発表・掲載日:2009/03/03

半導体中で発生した光を高効率で外部へ取り出す方法を発見

-発光ダイオードなどの半導体光デバイスの高効率化に期待-

ポイント

  • 微小なV字型の溝を持つ半導体からの発光が50%以上の効率で空気中に放出される現象を発見
  • 高効率で光が放出されるメカニズムは微小な溝形状によるエバネッセント光の干渉
  • 発光ダイオードなどさまざまな半導体光デバイスへの応用が期待

概要

 独立行政法人 産業技術総合研究所【理事長 吉川 弘之】(以下「産総研」という)ナノテクノロジー研究部門【研究部門長 南 信次】近接場ナノ工学研究グループ【グループ長 時崎 高志】王 学論 主任研究員、同研究部門 小倉 睦郎 主任研究員と、フランス国立科学研究センター パリナノ科学研究所は、微小なV字型の溝を持つ基板上に形成した半導体材料の中で発生した自然放出光が50%を超える効率で空気中に放出される現象を発見し、そのメカニズムを解明した。

 半導体材料の屈折率は一般に空気より高いため、半導体と空気との界面では、光の全反射現象が起こりやすい。そのため、半導体材料の中で発生した自然放出光を高い効率で空気中に取り出すことが極めて難しい。例えば、通常の平坦な基板上に形成した半導体発光材料では、全発光量の数%しか空気中に取り出せない。これは、発光ダイオードなど各種の半導体光デバイスの発光効率の向上を妨げる大きな要因である。
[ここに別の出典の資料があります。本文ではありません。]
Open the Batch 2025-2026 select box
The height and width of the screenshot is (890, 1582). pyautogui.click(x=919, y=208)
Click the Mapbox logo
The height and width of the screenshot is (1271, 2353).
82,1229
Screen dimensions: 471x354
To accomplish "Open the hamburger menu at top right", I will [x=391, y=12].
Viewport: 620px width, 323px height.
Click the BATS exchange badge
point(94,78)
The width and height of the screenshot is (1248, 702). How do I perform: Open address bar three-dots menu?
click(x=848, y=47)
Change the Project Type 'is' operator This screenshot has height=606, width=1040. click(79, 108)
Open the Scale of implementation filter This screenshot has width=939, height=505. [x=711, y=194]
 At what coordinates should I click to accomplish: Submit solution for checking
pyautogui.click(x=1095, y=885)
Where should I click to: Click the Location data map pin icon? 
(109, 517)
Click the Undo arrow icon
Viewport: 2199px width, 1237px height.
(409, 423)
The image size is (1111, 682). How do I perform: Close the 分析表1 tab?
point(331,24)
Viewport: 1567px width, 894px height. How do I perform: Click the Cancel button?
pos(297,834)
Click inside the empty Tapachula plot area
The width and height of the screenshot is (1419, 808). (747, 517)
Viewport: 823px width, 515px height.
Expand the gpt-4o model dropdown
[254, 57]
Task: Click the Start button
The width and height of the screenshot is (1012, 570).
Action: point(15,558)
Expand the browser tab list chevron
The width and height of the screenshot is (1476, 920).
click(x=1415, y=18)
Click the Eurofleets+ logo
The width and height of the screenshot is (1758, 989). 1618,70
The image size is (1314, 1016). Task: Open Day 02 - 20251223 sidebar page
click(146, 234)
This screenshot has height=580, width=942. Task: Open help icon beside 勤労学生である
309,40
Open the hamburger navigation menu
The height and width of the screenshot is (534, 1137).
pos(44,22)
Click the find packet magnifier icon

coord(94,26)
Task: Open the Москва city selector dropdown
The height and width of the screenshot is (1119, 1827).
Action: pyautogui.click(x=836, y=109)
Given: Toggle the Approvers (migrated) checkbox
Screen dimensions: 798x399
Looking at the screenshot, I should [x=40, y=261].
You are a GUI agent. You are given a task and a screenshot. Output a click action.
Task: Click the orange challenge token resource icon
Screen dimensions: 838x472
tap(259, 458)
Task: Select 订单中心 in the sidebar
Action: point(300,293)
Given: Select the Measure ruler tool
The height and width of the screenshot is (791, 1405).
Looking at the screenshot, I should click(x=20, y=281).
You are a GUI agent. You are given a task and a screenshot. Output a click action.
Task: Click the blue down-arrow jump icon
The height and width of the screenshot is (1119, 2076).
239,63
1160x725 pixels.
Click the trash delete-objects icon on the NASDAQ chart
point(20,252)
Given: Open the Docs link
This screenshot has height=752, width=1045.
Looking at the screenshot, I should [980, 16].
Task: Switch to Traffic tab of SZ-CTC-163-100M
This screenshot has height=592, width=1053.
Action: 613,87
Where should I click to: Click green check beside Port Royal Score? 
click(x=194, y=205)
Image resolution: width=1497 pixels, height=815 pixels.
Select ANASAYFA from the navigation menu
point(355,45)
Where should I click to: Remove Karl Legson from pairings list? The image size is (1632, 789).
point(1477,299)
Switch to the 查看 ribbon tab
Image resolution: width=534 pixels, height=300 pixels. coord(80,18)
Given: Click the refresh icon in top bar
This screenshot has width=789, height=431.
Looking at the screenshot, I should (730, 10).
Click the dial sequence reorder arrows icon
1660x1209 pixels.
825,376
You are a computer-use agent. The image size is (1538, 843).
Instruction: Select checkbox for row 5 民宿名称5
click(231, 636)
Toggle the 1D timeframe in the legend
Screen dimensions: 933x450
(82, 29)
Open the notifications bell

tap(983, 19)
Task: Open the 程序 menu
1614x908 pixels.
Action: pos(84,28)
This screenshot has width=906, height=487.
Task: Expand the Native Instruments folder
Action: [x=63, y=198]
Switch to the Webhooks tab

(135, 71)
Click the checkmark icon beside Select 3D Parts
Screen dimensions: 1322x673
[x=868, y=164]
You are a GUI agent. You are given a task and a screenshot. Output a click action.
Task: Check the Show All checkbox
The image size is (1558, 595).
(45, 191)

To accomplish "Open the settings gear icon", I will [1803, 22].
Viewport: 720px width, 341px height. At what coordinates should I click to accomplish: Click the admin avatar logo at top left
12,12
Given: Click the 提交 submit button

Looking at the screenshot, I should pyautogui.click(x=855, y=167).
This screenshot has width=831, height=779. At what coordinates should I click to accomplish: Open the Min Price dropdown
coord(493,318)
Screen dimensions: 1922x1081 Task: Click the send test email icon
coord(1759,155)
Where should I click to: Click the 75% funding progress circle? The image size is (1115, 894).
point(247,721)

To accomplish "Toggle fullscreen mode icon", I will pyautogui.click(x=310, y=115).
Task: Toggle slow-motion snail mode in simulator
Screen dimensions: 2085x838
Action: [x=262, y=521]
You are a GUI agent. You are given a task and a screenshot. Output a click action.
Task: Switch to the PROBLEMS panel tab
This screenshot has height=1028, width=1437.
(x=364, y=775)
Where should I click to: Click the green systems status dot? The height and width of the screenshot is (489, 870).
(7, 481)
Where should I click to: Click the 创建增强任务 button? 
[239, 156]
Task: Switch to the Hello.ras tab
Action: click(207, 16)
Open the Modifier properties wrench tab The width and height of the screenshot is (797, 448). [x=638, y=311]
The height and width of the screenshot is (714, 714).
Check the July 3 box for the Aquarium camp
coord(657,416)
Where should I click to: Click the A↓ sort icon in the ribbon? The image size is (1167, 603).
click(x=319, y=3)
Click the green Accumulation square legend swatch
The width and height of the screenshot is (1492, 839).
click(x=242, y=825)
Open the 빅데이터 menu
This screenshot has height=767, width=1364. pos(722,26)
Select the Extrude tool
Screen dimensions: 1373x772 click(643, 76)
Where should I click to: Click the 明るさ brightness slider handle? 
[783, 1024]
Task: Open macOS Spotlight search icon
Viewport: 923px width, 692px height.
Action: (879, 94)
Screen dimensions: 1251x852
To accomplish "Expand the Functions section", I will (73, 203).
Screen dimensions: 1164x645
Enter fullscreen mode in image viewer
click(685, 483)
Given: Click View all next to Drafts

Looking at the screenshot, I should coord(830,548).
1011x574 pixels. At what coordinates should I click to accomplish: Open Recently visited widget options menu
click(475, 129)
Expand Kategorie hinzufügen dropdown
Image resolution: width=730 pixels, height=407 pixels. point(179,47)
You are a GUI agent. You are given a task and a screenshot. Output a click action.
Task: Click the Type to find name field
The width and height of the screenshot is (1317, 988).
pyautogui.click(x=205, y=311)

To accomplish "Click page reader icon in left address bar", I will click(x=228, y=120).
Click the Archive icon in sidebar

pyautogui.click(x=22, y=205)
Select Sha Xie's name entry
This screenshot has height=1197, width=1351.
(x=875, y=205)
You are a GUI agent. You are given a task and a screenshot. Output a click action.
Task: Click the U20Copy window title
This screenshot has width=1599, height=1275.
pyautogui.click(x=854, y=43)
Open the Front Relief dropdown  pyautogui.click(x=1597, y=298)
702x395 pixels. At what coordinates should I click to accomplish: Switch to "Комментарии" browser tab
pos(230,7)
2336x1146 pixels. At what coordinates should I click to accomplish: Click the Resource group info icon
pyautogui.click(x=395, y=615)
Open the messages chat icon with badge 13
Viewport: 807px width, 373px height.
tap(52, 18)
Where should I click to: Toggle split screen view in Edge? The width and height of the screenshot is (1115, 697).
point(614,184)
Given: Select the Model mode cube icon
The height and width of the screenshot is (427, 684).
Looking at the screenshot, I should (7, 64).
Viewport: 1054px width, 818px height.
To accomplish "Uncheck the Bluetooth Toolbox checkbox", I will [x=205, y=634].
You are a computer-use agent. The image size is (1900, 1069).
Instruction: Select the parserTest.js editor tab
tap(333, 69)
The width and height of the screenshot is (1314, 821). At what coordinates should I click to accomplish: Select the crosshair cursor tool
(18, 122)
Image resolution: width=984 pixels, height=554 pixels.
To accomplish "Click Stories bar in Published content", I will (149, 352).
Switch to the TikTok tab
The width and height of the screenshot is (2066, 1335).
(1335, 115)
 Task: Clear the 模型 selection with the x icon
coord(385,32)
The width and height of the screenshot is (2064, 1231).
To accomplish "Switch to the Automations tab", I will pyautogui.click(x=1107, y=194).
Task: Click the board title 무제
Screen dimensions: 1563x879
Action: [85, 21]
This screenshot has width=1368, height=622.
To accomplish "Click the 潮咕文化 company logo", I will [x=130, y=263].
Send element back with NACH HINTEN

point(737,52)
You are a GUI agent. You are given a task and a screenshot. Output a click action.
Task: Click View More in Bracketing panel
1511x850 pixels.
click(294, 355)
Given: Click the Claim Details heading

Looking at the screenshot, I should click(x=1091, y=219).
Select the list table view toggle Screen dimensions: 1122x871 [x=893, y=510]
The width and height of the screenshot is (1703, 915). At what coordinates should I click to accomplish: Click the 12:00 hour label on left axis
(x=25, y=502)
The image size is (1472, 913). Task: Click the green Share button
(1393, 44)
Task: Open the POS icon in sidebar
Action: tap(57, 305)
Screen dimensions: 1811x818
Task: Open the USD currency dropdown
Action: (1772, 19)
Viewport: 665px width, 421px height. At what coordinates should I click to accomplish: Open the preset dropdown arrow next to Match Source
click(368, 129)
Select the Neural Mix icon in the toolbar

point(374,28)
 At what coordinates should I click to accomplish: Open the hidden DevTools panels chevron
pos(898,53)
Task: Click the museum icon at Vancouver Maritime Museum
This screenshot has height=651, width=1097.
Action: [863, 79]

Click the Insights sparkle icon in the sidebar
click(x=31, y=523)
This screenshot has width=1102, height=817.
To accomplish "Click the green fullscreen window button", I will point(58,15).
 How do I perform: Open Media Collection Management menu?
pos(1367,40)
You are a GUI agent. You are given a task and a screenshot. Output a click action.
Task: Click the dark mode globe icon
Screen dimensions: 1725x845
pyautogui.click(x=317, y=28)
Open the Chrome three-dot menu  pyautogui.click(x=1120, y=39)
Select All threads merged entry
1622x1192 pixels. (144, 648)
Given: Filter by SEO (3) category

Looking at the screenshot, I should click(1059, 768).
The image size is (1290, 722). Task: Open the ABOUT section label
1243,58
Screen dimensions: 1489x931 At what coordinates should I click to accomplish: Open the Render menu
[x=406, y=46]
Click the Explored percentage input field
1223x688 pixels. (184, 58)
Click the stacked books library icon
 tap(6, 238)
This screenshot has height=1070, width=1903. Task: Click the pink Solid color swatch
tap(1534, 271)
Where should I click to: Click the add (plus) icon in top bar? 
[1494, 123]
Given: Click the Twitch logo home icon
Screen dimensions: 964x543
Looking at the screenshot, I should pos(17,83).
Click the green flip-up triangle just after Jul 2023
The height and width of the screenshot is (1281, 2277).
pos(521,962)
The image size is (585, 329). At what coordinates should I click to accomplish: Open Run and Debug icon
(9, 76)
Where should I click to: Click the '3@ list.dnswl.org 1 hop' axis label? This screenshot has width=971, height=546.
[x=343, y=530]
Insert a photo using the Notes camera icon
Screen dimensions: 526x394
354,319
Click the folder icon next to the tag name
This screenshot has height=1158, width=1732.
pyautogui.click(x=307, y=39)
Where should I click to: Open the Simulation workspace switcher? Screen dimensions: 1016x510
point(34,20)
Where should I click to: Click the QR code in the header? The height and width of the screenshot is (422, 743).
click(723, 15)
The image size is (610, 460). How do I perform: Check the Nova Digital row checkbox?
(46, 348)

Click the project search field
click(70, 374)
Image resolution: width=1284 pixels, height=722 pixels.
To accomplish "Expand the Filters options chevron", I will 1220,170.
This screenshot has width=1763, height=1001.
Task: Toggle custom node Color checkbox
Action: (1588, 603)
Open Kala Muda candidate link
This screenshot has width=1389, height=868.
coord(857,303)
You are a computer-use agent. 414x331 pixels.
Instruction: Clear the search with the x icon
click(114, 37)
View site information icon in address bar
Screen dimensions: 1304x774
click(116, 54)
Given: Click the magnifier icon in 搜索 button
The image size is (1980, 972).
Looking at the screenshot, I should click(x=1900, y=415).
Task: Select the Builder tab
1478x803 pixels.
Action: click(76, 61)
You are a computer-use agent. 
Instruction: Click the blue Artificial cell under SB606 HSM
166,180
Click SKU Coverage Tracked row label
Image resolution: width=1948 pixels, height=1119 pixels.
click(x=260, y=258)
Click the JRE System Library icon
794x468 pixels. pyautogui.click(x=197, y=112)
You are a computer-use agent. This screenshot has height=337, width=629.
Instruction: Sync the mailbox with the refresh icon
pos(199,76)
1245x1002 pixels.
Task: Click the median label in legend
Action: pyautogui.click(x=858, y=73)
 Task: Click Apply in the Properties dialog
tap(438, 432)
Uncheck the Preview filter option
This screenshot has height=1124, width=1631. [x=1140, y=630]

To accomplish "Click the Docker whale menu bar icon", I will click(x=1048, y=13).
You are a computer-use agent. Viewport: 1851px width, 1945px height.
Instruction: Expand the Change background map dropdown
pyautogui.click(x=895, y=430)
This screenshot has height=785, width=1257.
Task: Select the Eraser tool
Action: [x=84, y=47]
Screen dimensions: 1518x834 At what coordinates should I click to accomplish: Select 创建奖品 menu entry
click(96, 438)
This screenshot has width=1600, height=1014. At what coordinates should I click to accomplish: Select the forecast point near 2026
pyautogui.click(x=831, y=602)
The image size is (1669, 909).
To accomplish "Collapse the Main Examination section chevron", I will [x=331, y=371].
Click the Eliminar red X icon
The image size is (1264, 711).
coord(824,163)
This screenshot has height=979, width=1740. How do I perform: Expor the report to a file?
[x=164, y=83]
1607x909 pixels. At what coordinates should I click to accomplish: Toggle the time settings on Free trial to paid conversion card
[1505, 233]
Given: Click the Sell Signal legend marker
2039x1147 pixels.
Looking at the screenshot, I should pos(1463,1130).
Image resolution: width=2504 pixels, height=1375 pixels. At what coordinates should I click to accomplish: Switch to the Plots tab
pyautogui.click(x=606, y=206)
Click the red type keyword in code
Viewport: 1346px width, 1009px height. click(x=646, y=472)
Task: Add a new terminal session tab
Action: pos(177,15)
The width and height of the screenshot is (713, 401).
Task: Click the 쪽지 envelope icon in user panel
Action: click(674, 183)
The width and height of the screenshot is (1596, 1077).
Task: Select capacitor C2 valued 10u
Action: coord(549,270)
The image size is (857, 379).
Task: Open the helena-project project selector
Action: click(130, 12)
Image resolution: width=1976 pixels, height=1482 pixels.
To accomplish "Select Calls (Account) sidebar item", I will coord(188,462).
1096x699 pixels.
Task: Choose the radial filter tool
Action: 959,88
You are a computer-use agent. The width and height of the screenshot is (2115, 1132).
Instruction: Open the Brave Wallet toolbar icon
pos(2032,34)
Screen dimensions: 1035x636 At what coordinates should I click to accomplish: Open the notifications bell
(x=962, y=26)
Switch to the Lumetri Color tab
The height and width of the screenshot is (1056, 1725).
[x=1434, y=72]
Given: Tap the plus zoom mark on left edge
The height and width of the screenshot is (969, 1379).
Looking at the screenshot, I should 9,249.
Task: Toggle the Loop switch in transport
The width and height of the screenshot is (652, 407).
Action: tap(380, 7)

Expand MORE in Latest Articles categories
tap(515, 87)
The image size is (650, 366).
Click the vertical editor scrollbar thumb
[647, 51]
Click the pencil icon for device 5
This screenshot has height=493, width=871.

 今回、微小なV字型の溝を持つ基板上に半導体発光材料を形成した。溝の形状を制御することで50%以上の効率で光を取り出すことができた。発光材料内部で発生した自然放出光が発光材料表面で全反射する際にエバネッセント光が生じ、材料表面がV字型の形状を持つため異なる面で生じたエバネッセント光同士が干渉し空気伝播(でんぱ)光に変換され、50%を超える効率で空気中に放出されることを見いだした。この現象は、さまざまな半導体光デバイス、特に照明・表示用の省エネルギー光源として有望な発光ダイオードへの応用が期待できる。

 

 本研究成果は、2009年3月2日(米国時間)に米国物理学会Applied Physics Letters電子版に掲載される。

シミュレーション結果の図
発光層で発生した光が、V字形状の頂上平坦部分から効率良く取り出されている様子を示すシミュレーション結果


開発の社会的背景

 化合物半導体を用いた高効率の発光ダイオード(LED)は、照明・表示用の省エネルギー光源として大きな注目を集めており、その大規模普及に向けた研究開発が各国で進められている。LEDが普及することで世界で消費されている電気エネルギーの約10%が削減できると予測されている。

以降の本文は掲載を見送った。